Jones Day Global Merger Control Update - August 2018

This Jones Day Global Merger Control Update discusses developments in existing merger control regimes over the first half of 2018, as well as the emergence of new merger control regimes worldwide.

Over the past few years, merger control enforcement has surged around the world, reaching well beyond the major jurisdictions. More than 110 jurisdictions now have merger control regimes. Some are more active than others, but all must be taken into consideration when assessing the antitrust risks of a cross-border M&A transaction.

In this Update, we discuss (i) key changes to existing regimes in Canada, China, Colombia, Germany and Austria, Italy, Lithuania, the Philippines, Sweden, Ukraine, the United Kingdom, and the United States; (ii) the temporary suspension of the authority's merger control reviews in Indonesia; and (iii) anticipated changes to the current regimes in Israel, Peru, and the United Arab Emirates.

KEY CHANGES TO EXISTING MERGER CONTROL REGIMES

Canada Increases Threshold of "Size-of-Target" Test

The Canadian Competition Bureau increased the threshold of the "size-of-target" test, effective February 10, 2018.

The "size-of-target" test refers to the value of assets in Canada to be acquired, or owned by the corporation whose shares are being acquired, or the annual gross revenue from sales in or from Canada generated by those Canadian assets. This threshold has increased to C$92 million (approx. US$71.3 million) and represents a C$4 million increase from the C$88 million (approx. US$68.1 million) threshold for 2017.

The "size-of-parties" test requires that the parties to a transaction, together with their affiliates, have assets in Canada or annual gross revenue sales in, from, or into Canada that exceed C$400 million (approx. US$310 million). This threshold remains unchanged.

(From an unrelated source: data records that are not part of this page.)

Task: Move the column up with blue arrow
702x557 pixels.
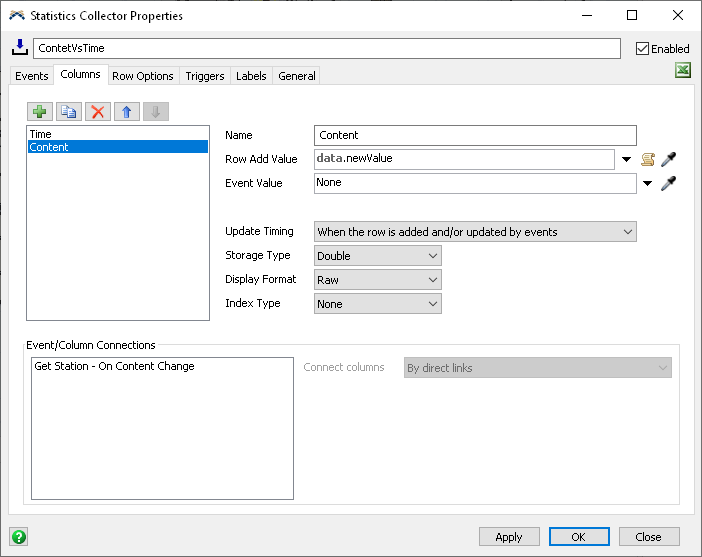Action: tap(126, 112)
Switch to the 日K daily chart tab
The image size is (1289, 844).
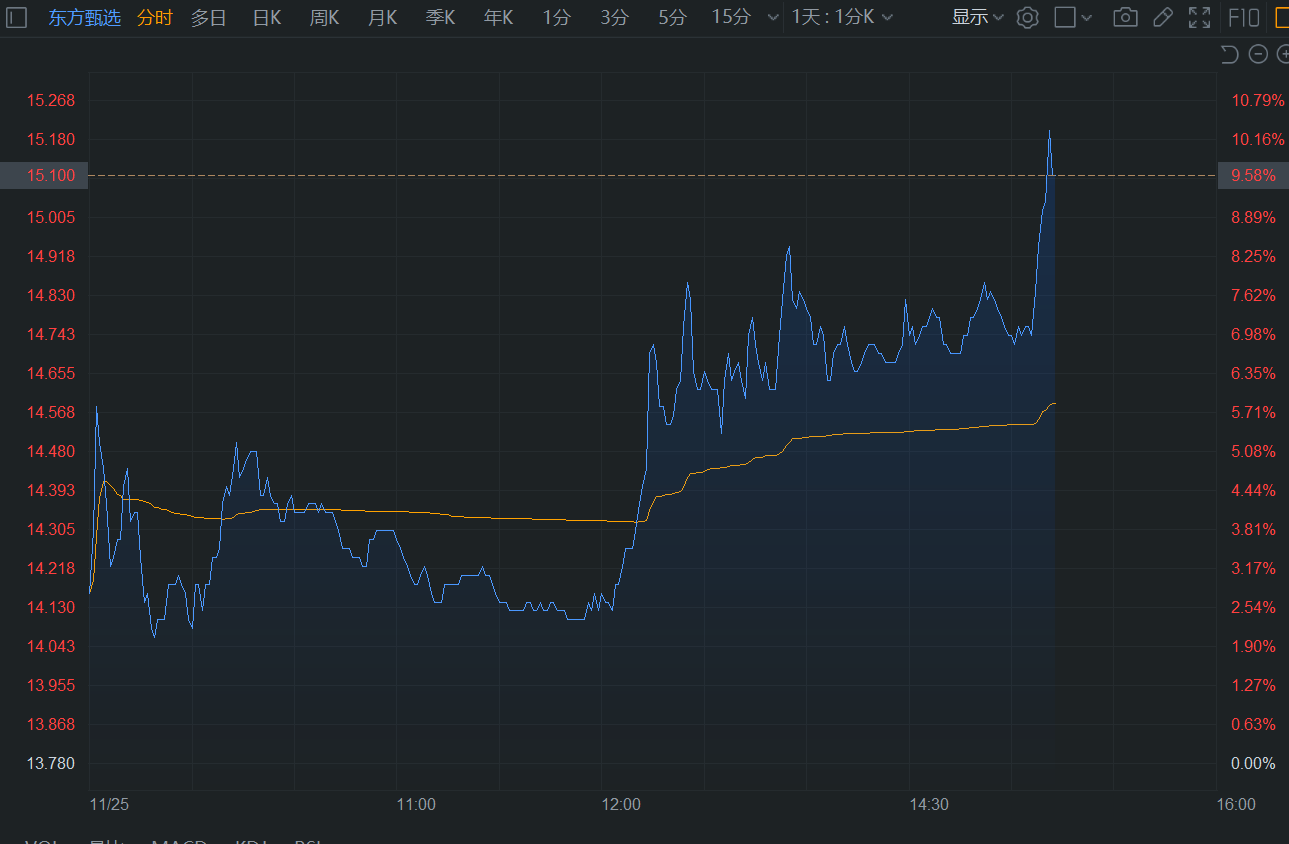tap(266, 17)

China Reforms Merger Control Regime

China passed legislation in March 2018 to create a new merger control agency, the State Administration for Market Regulation ("SAMR"). This authority will combine the three agencies that had previously enforced competition laws. SAMR is taking over the powers, specifically in relation to merger control, previously granted to MOFCOM, which is part of the Ministry of Commerce.

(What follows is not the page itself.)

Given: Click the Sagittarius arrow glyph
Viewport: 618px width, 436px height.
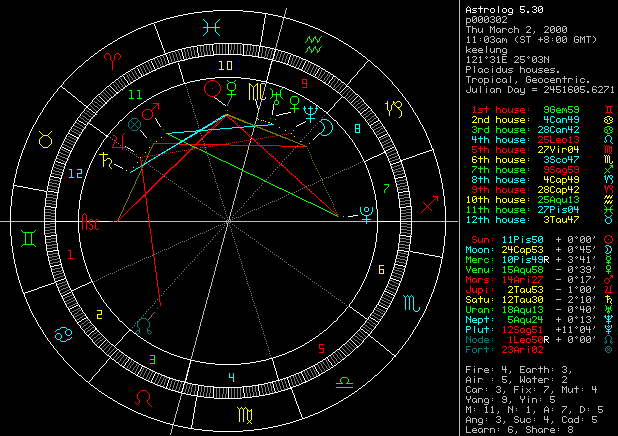Looking at the screenshot, I should point(430,204).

No significant change in merger policy is anticipated in the short term since the same MOFCOM officials will continue to oversee merger control within the SAMR. Long term, consolidation could lead to greater consistency in the application of competition laws and thus enhance legal certainty. Companies must now assume that documents submitted in merger proceedings could be shared with SAMR staff involved in nonmerger-related issues.